What to produce - Which lines of the data hold the word "computer"? Copy all of them.

====

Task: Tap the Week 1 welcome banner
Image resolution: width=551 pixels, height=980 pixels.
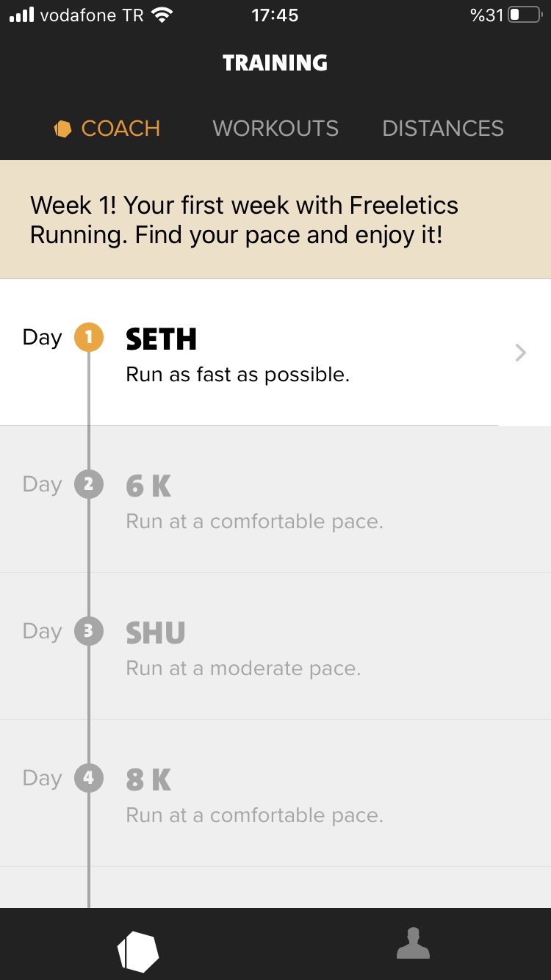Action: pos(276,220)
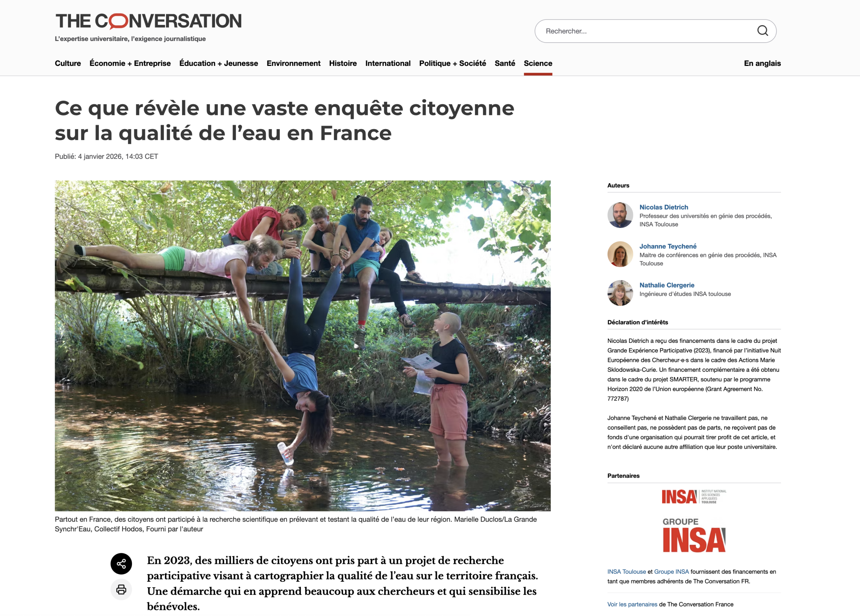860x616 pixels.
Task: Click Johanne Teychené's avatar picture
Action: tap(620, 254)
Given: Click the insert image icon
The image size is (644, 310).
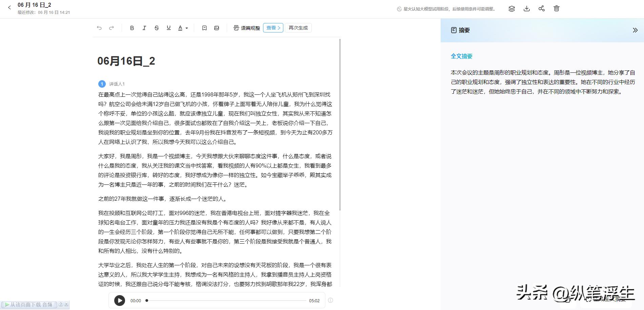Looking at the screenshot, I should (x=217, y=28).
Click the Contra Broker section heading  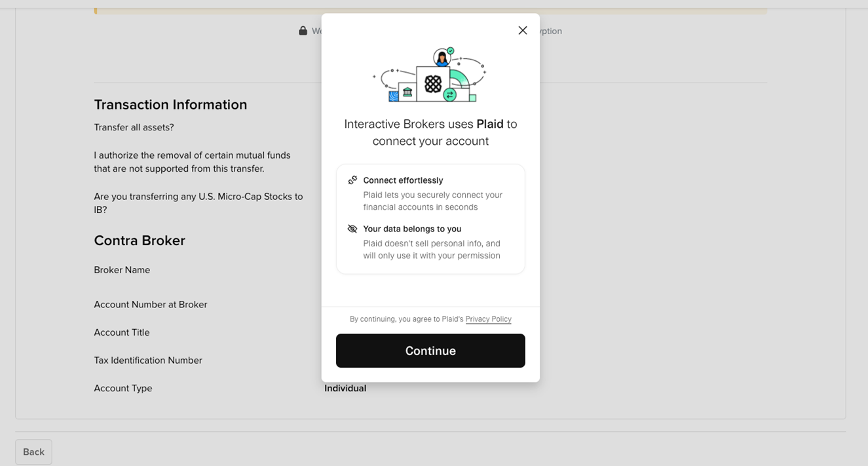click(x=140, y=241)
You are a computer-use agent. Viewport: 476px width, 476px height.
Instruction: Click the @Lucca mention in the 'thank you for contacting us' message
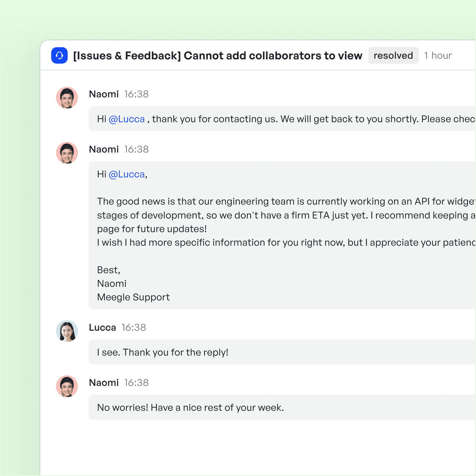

====

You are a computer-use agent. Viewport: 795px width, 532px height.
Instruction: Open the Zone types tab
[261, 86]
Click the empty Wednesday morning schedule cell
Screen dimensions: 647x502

====

Reply to the task -
You are a computer-use agent. Viewport: 476px width, 476px height.
You are a computer-use agent. Viewport: 795px width, 532px height.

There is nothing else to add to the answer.